Individuals, companies, or organizations creating deepfakes must disclose whether the content has been artificially generated or manipulated. Even if created for artistic, creative, or satirical purposes, the content still needs to be labeled appropriately, without hindering its display or enjoyment.

Text generated by chatbots that provides information on matters of public interest must be labeled as AI-generated, unless it has undergone human review or editorial control, which exempts content with human oversight. Developers of AI systems must also ensure that their output can be identified as AI-generated, either through watermarking or other means of flagging the material.

What are the opinions of AI and tech companies?

The bill has elicited a mixed response. While the largest tech companies have expressed general support for the legislation, they are cautious about its specifics. Amazon stated its commitment to collaborating with the EU for the responsible development of AI, while Meta, led by Mark Zuckerberg, cautioned against overregulation, emphasizing the need to preserve AI’s potential for fostering innovation and competition.

In private, responses have been more critical. A senior figure at a US company noted that the EU has set a limit for the computing power used to train AI models much lower than similar proposals in the US. Models trained with more than 10^25 “flops” of computing power will face onerous requirements to prove they do not pose systemic risks. This may lead European companies to relocate to the US to avoid EU restrictions.

What penalties are outlined in the legislation?
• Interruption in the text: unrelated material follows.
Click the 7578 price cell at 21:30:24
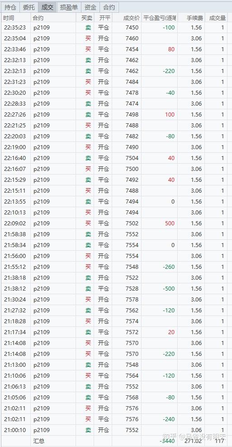The height and width of the screenshot is (447, 232). coord(127,299)
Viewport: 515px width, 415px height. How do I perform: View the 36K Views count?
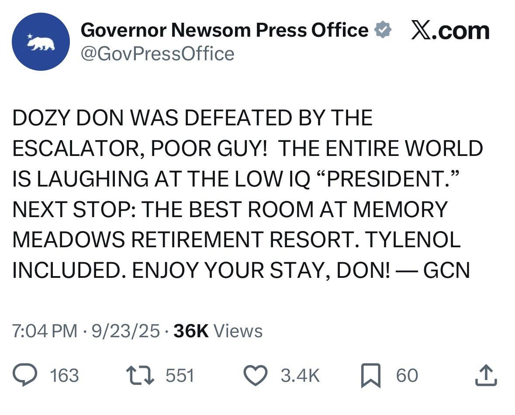coord(218,331)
Penalties under the act will vary: from €7.5 million or 1.5% of a company’s total worldwide turnover (whichever is higher) for providing incorrect information to regulators, to €15 million or 3% of worldwide turnover for breaching specific provisions like transparency obligations, to €35 million or 7% of turnover for deploying or developing banned AI tools. Smaller companies and startups will face more proportionate fines.

The obligations will take effect 12 months after the act becomes law, with the prohibition of certain categories beginning six months after that. Providers and users of high-risk systems have three years to comply. Additionally, a new European AI office will be established to set standards and act as the primary oversight body for GPAI models.